The other day, I received probably the 20th "Consider including _____ in your holiday giving plans" request of the season. I’m not tired of it (in fact, I welcome it), but it’s also pretty clear that these 501(c)3 organizations all sort of "get" simple tax planning!

So as a tax professional, it warms my heart to see all of that deductibility flying around through mailboxes and the interwebs, and I’m especially happy when I see clients step to the plate and actually give.

Last week, I wrote about those inevitable "last-minute tax moves" we tax professionals always spout off about around this time of the year, and (surprise, surprise!) one of the options was increasing your donations.

But I wanted to address this a little more specifically — because donating for tax purposes is good (VERY good) … but there are better reasons. In fact, the current White House administration continues to scrutinize reducing the deduction rate for charitable donations, as it seems to do every year around this time.

So we might as well consider what it would look like to give with a smaller tax deduction incentive for doing so (though I should hasten to add that these proposals are not yet set into law).

Kevin Roberts’s
"Real World" Personal Strategy

3 Reasons To Give Money Away, With or Without a Tax Deduction

There’s something that happens to your soul when you cut a big check to someone in need.

You signal to those very fears and desires which so often control your unconscious thoughts: "Money doesn’t rule me. I have more than enough, so much more than enough that I’m giving it away." Then, of course, something special often happens: more money seems to find itself in your hands.

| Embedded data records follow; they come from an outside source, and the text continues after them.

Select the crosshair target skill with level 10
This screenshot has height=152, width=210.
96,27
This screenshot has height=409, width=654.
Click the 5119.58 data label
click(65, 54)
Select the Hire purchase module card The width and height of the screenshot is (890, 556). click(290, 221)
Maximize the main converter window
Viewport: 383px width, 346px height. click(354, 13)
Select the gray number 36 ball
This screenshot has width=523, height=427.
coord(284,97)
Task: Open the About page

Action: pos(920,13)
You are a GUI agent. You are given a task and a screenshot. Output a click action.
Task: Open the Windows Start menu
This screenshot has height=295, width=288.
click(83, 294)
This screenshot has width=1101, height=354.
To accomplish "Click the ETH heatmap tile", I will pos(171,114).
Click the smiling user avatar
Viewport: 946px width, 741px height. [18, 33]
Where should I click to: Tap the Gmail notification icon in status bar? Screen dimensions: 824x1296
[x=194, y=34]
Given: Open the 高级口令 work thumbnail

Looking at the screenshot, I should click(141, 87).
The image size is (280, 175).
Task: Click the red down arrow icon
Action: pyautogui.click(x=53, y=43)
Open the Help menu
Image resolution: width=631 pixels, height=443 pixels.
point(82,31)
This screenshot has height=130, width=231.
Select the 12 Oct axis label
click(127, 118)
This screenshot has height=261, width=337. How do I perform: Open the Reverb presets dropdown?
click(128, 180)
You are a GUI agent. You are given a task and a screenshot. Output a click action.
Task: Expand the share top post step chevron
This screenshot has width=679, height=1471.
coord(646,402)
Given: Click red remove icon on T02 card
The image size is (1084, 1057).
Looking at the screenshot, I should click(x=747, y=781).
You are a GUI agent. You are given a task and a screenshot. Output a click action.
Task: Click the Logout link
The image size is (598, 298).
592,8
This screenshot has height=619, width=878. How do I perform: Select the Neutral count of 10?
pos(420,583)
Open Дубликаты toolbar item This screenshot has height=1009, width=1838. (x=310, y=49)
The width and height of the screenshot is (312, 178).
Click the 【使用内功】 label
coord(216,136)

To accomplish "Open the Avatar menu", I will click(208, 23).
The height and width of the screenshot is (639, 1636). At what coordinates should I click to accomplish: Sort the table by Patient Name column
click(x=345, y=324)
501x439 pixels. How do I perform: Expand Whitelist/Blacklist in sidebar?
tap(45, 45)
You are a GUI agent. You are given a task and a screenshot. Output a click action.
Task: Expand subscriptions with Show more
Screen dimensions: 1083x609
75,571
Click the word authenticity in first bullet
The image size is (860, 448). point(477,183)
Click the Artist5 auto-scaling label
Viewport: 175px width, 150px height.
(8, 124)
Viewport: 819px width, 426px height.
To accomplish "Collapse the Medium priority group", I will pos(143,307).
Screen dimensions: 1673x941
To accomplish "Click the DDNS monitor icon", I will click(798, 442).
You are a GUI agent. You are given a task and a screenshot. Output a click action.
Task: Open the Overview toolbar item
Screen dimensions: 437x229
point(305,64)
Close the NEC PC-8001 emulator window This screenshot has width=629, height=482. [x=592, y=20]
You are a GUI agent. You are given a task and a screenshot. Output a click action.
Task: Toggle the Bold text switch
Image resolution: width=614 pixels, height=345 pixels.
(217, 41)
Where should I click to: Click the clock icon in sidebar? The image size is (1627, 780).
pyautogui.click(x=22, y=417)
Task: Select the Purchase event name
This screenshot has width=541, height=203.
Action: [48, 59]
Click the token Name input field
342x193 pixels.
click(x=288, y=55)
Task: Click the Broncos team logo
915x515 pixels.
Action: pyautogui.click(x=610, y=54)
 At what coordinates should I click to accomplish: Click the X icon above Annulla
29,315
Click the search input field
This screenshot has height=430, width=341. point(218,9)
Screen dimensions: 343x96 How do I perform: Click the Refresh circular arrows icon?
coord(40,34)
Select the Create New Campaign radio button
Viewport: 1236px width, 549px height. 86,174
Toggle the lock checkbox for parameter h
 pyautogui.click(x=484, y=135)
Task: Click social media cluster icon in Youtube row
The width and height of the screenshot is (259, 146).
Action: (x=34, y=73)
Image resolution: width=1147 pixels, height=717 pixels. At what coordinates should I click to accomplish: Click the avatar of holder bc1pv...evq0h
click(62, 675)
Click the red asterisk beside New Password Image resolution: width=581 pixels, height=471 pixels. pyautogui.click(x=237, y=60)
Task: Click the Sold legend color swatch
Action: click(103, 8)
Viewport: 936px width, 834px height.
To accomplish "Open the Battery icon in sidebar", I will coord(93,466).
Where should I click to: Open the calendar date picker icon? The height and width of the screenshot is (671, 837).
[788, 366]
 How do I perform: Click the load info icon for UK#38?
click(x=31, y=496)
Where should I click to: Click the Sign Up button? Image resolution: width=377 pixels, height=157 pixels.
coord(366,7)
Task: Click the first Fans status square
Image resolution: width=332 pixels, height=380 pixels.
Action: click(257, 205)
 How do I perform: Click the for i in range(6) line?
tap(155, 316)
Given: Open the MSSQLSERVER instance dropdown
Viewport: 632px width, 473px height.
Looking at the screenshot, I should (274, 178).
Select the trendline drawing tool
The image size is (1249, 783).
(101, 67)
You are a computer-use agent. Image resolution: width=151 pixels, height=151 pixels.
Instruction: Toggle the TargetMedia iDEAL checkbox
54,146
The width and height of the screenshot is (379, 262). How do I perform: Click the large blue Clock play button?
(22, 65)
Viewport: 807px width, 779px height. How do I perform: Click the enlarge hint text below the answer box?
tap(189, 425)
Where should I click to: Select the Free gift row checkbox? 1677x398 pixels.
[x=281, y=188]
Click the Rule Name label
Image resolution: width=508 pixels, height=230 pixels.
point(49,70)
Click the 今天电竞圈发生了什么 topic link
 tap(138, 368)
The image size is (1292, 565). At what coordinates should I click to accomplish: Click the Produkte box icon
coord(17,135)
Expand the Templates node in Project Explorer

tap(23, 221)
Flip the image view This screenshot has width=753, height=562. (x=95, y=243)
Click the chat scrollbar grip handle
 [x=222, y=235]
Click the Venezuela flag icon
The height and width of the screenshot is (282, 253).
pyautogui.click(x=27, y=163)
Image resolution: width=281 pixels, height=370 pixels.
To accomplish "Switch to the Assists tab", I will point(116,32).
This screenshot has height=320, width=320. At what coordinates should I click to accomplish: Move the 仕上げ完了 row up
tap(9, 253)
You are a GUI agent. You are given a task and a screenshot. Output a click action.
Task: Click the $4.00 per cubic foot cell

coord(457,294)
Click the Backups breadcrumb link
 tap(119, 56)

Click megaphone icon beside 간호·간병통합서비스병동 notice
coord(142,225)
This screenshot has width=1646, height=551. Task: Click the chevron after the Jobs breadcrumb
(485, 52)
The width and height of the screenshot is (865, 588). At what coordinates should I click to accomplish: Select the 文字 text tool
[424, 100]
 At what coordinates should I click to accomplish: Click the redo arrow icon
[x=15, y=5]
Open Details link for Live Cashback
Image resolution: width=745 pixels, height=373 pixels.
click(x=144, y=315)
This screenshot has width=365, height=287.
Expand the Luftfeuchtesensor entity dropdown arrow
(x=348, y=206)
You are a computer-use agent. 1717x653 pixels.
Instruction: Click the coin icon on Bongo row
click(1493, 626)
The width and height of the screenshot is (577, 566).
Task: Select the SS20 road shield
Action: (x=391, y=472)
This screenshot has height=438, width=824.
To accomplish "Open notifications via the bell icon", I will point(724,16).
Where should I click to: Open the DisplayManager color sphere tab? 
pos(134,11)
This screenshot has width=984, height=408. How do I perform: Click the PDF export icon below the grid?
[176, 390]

I’m not advocating a mystical pay-it-forward scheme; I’m simply making the observation over years of being a student of how money "works". And, "coincidentally" it just seems to find itself in the hands of those who give it away.

Why is it that those who are benevolent seem to be well-taken care of, even rich? I know many families of significant means who were NOT wealthy when they started to give in large percentages of their income (15%+). Coincidence?

So I’d say that this first dynamic is one significant reason to give: Your soul is set free from the shackles of fear and greed.

Here are two more big reasons:

2) You build a network of grateful friends and organizations.
You’ll never know when someone to whom you’ve donated or given (be it time, money, connections, or other resources) comes back to you with something you need, at just the right time.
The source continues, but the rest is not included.